** Opening SOURCE PASSAGE block **

I’m not afraid of that because in my work over four years, I’ve seen a lot of people trying to help—maybe not full-time, but they want to do what they can, and we can rely on that. I’m more scared of the capability in other places to replicate our work. Our teacher trainings haven’t worked as effectively when we partnered outside of ACED. Some of the teachers being trained from the public schools in Nueva Ecija may have been better skilled than the teachers we found to train them. We have to insure that quality in the training.

Tell me about your experiences working in politics and with politicians.

Well, with politicians you have to sing their tone. Like anything else, there are good politicians and bad politicians. Some people would like to crusade to change the bad politicians, but I would rather work with the good politicians and then let others follow their model. They can realize that doing really well in things like education and healthcare can also get them those votes they want.

You have to work with those willing to work with you, instead of working with politics as a whole. Sometimes the public education is itself highly politicized. Schools complain about people influencing the hiring and firing of teachers and moving principals around, which is tough.

We’ve realized the promise in working with local government officials rather than on a national level. The national level is too big, but locally so much can be done.

Where could ACED use help?

For replication, I’ve had it suggested, and wonder, can there be two of us, as in an equivalent center, somewhere else, like in Cebu? Again, we can hand the information over to whomever, but I ask, can somebody in, say Nueva Ecija have the capability to execute the program?

One big area we could use help in is research, as we really have so many things going on at one time. We could use some people, or volunteers, to synthesize what we’ve learned in many areas. I’ve seen in a few schools and am interested in identifying the factors that help specific students do really well.

** Closing SOURCE PASSAGE block **
** Opening DATA UNDER STUDY block **

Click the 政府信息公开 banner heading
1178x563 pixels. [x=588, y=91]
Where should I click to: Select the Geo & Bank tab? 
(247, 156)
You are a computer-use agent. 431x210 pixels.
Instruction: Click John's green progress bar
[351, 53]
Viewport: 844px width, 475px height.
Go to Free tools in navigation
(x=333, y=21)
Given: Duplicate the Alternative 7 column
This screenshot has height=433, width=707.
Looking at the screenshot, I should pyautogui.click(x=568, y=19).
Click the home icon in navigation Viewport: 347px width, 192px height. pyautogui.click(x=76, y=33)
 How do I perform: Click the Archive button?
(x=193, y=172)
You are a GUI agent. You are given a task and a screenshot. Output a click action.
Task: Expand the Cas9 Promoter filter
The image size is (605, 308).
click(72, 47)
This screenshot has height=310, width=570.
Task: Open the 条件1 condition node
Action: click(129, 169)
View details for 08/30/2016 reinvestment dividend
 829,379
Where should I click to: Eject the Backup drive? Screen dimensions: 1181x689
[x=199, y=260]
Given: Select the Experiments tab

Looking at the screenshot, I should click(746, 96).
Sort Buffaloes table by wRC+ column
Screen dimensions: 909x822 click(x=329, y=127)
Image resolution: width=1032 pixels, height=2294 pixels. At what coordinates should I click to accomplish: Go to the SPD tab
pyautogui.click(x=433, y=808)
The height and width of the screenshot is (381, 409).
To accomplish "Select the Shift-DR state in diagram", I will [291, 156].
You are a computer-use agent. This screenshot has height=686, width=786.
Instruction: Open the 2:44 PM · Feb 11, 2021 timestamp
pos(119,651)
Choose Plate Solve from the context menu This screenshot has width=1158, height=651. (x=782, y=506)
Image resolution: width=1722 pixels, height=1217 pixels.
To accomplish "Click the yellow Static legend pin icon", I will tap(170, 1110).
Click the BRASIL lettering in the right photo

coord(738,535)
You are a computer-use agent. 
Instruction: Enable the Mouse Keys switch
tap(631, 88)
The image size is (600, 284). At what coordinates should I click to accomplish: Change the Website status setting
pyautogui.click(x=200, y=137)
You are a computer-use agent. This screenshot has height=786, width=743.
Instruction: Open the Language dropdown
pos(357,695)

** Closing DATA UNDER STUDY block **

* _TASK ITEM 1_:
In the interview, which place does the speaker name as a possible site for an equivalent center?
* _TASK ITEM 2_:
According to the interview, why does the speaker prefer working with good politicians over crusading against bad ones?
* _TASK ITEM 3_:
Copy the interview text between "We’ve realized the" and "execute the program?", inclusive, swapping "local government officials" for "municipal officials".

* _TASK SOLUTION 1_:
Cebu.

* _TASK SOLUTION 2_:
The speaker would rather work with the good politicians and let others follow their model. Other politicians can then see that doing well in areas like education and healthcare can also win them the votes they want.

* _TASK SOLUTION 3_:
We’ve realized the promise in working with municipal officials rather than on a national level. The national level is too big, but locally so much can be done.

Where could ACED use help?

For replication, I’ve had it suggested, and wonder, can there be two of us, as in an equivalent center, somewhere else, like in Cebu? Again, we can hand the information over to whomever, but I ask, can somebody in, say Nueva Ecija have the capability to execute the program?